The current 'kdump_pre' entry in kdump.conf is:
kdump_pre /etc/your_script.sh
Manual intervention is necessary.
Please see the oled-lkce manual page for more information.
error: Unable to enable LKCE in kexec mode

On OL8 and OL9, if it is not problematic for the lkce kdump script to run before the existing one, you may: * Comment out the line beginning with kdump_pre in /etc/kdump.conf * Create a symlink to your original script in /etc/kdump/pre.d/:

# ln -s <path_to_your_script> /etc/kdump/pre.d/20-kdump_pre.sh
  • Then, run:
# oled lkce enable_kexec

After completing the steps above, both scripts will run.

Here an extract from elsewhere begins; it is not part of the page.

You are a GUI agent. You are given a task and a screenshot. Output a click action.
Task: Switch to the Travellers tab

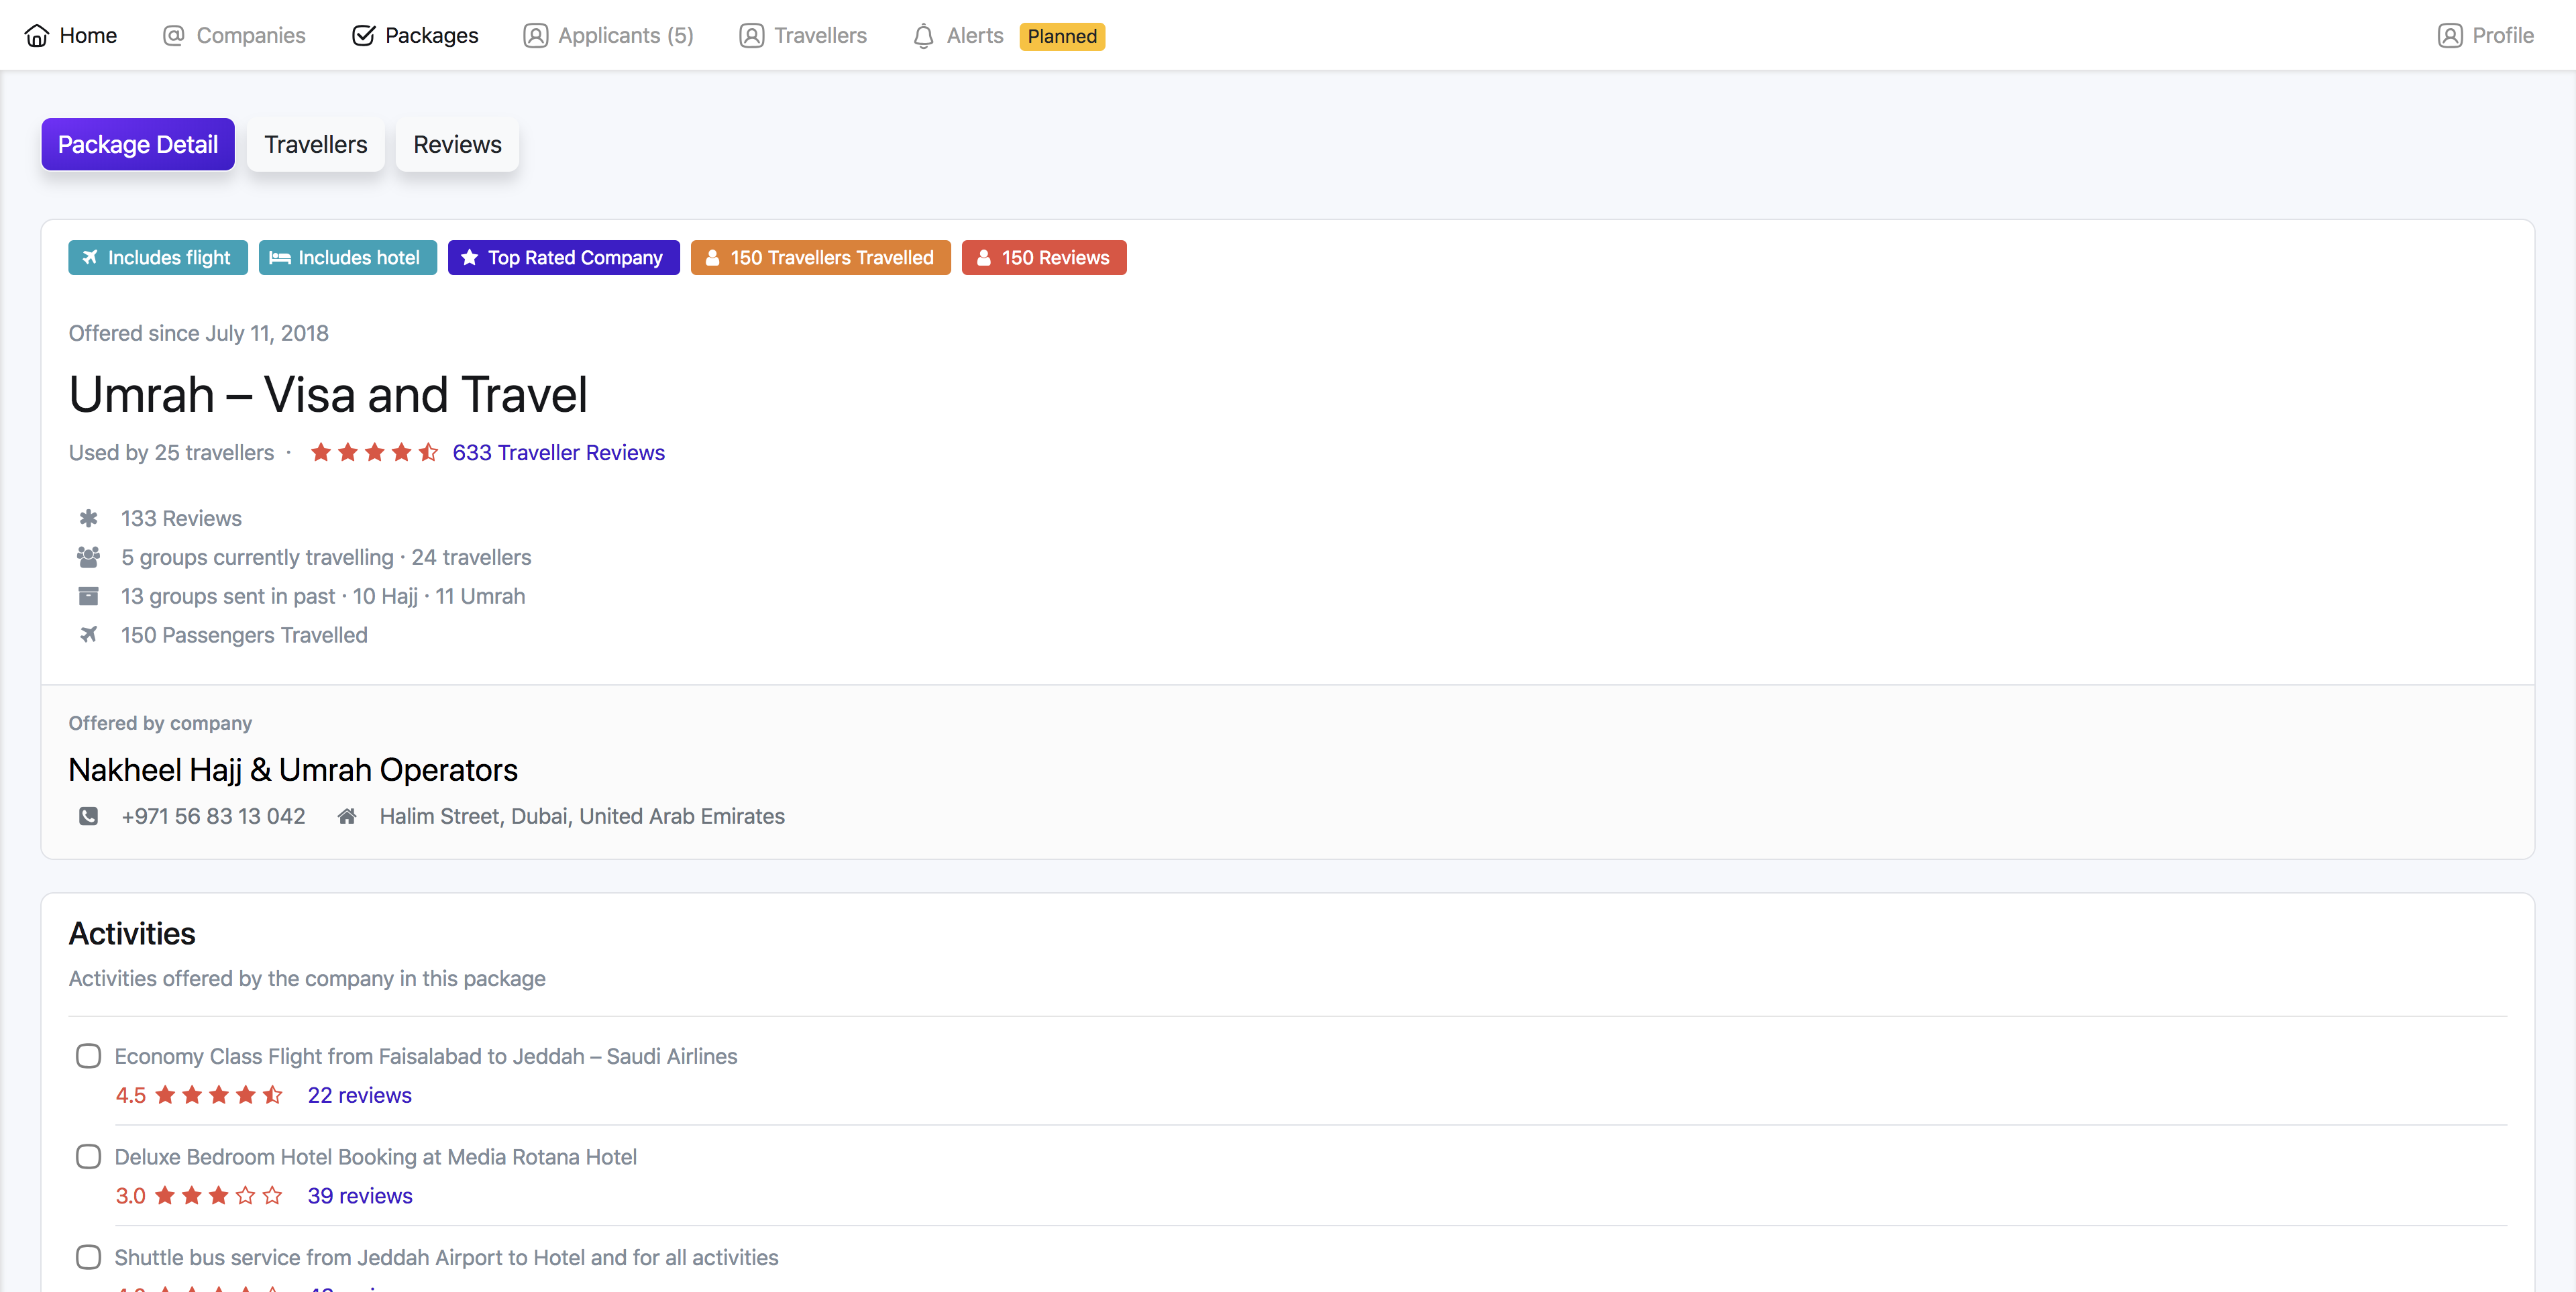tap(315, 144)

For OL7 and above, if your kdump_pre script is on the root filesystem or on another filesystem that will get mounted by either kdump or the lkce script, you may do the following: * Edit /etc/oled/lkce/kdump_pre_sh_body * At around line 139, before the line that starts umount "$LKCE_DIR/dev", call your script, for example, by adding the line:

/lkce_kdump/path/to/your/script
  • Force the lkce kdump script to be regenerated:
# oled lkce disable_kexec
Restarting kdump service...
done!
disabled LKCE in kexec mode
# oled lkce enable_kexec
Restarting kdump service...
done!
enabled LKCE in kexec mode

Conclusion

We’ve taken a look at lkce and demonstrated how it can save time by providing smaller, easily uploaded, files that summarize a crash dump. This doesn’t mean that we might not need more info from the vmcore file, but the output from lkce is a good starting point.